Thank you for your Comments and Suggestions

 

The Authors did not particularly expand what previously requested. Are there any pathological or histological pictures to add? What does this case contribute to the current literature? 

Unfortunately we do not have any registered pictures of histology. The examination was written by the anathomopathologist.

 

    The significance of this case lies in its rarity and the insight it provides into the etiology of encephaloceles. Traditionally, the literature has focused on genetic mutations, nutritional deficiencies (such as folic acid), and environmental factors as primary causes of neural tube defects. However, this case underscores the mechanical disruptions that amniotic bands can cause, leading to significant cranial and neural anomalies. This case contributes to the medical literature by emphasizing the need for awareness and understanding of less common causes of neural tube defects like encephalocele. It suggests that in cases of cranial anomalies detected prenatally, clinicians should consider the possibility of amniotic band syndrome as a contributing factor.

The literature describes newborns with encephalocele due to amniotic band syndromes. We cited a few articles:

da Silva AJF, Silva CSME, Mariano SCR. Amniotic band syndrome with double encephalocele: A case report. Surg Neurol Int. 2020 Dec 22;11:448. doi: 10.25259/SNI_454_2020. PMID: 33408933; PMCID: PMC7771411.

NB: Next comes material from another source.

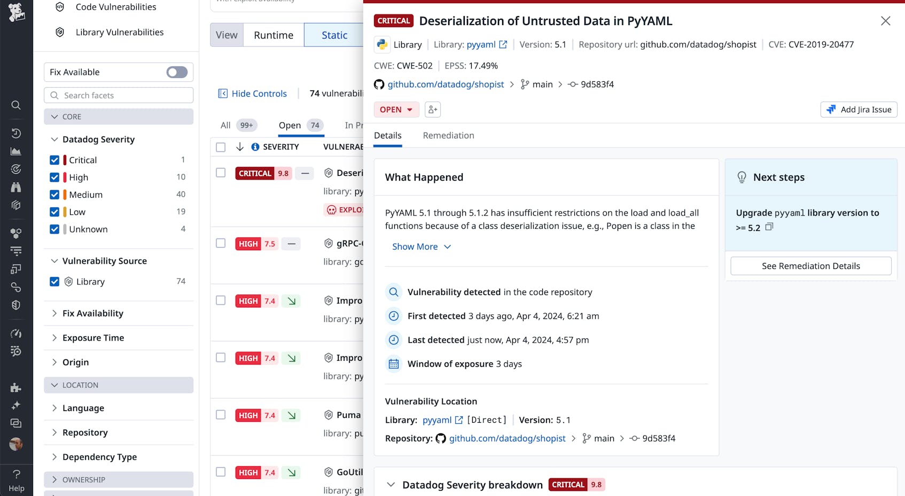
Task: Click inside the Search facets field
Action: (119, 96)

Sepulveda, W., Wong, A.E., Andreeva, E., Odegova, N., Martinez-Ten, P. and Meagher, S. (2015), Sonographic spectrum of first-trimester fetal cephalocele: review of 35 cases. Ultrasound Obstet Gynecol, 46: 29-33. https://doi.org/10.1002/uog.14661

Ushakov, F. and Lia, C. (2017), P10.04: Amniotic band syndrome: first trimester diagnosis and classification. Ultrasound Obstet Gynecol, 50: 186-186. https://doi.org/10.1002/uog.18098

Yazawa O, Hirokawa D, Okamoto K, Tanaka M, Shibasaki J, Sato H. A new phenotype of amniotic band syndrome with occipital encephalocele-like morphology: a case report. Childs Nerv Syst. 2022 Jul;38(7):1405-1408. doi: 10.1007/s00381-021-05406-2. Epub 2021 Nov 5. PMID: 34739550.